If the input is from an Oracle in-database data stream, then the Oracle R Enterprise ore.lm function (from the OREmodels package) is used for model estimation. This allows the processing to be done on the database server, as long as both the local machine and the server have been configured with Oracle R Enterprise, and can result in a significant improvement in performance.

For an in-database workflow in an Oracle database, full functionality of the resulting model object downstream only occurs if the Linear Regression tool is connected directly from a Connect In-DB tool with a single full table selected, or if a Write Data In-DB tool is used immediately before the Linear Regression tool to save the estimation data table to the database. Oracle R Enterprise makes use of the estimation data table to provide full model object functionality, such as calculating prediction intervals.

Configuration

  • Model name: Each model needs to be given a name so it can later be identified. The choice is to either provide a name or to have a name automatically generated. Model names must start with a letter and may contain letters, numbers, and the special characters period (".") and underscore ("_"). No other special characters are allowed, and R is case sensitive.

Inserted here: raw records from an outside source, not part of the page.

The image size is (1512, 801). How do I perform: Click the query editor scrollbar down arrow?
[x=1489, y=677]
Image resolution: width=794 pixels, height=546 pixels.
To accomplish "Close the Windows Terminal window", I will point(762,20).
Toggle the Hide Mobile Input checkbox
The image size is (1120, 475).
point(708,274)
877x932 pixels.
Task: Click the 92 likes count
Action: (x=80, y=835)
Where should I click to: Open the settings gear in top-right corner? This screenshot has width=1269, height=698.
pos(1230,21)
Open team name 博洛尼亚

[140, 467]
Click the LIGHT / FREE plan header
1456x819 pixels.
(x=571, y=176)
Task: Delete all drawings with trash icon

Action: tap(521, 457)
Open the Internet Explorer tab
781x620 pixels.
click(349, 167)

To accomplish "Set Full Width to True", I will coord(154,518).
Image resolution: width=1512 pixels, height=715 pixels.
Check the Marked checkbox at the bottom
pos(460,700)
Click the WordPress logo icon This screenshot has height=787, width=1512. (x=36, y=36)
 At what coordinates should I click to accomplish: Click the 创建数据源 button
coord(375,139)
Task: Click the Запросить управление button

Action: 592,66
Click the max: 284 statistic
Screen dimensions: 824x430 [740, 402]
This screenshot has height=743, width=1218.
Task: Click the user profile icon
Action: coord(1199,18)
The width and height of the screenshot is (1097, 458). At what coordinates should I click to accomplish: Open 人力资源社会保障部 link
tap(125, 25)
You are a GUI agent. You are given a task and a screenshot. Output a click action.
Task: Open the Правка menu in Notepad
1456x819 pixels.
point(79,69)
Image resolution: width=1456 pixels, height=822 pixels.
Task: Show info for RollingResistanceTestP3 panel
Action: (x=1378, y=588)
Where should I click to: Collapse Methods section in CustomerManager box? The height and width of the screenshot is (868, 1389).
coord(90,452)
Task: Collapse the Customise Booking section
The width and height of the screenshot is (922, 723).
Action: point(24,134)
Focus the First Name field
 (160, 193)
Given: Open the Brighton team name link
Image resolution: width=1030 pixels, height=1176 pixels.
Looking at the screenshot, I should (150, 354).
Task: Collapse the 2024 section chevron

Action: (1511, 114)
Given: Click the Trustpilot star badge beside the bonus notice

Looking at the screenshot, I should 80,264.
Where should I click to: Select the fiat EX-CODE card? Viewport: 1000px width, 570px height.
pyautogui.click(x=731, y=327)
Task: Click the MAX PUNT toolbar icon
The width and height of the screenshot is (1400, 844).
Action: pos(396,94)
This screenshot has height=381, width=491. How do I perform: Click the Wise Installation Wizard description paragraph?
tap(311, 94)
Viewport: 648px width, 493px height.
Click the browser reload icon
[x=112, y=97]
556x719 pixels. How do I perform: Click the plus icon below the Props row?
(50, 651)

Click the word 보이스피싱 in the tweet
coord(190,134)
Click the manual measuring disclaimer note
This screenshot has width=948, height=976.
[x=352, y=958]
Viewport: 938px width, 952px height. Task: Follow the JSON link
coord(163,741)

  • Select the target variable: Select the field from the data stream you want to predict.

  • Select the predictor variables: Choose the fields from the data stream you believe "cause" changes in the value of the target variable. Columns containing unique identifiers, such as surrogate primary keys and natural primary keys, should not be used in statistical analyses. They have no predictive value and can cause runtime exceptions.

  • Omit a model constant: Check this item if you want to omit a constant from the model. This should be done if there is an explicit reason for doing so.

  • Use sampling weights for model estimation: Check the check box and then select a weight field from the data stream to estimate a model that uses sampling weight. A field is used as both a predictor and the weight variable, then the weight variable will appear in the model call in the output with the string "Right_" prepended to it.

  • Oracle specific options: This option allows for the configuration of additional options only relevant for the Oracle platform.

    • Save the model to the database: Causes the estimated model object to be saved in the database, and is recommended so that the model objects and estimation tables live together in a centralized location in the Oracle database.

  • Teradata specific configuration: Microsoft Machine Learning Server needs additional configuration information about the specific Teradata platform to be used – in particular, the paths on the Teradata server to R's binary executables, and the location where temporary files that are used by Microsoft Machine Learning Server can be written. This information will need to be provided by a local Teradata administrator.

View the Output

Connect a Browse tool to each output anchor to view results.

  • O (Output): Displays the model name and size of the object in the Results window.

  • R (Report): Displays a summary report of the model that includes a summary and plots.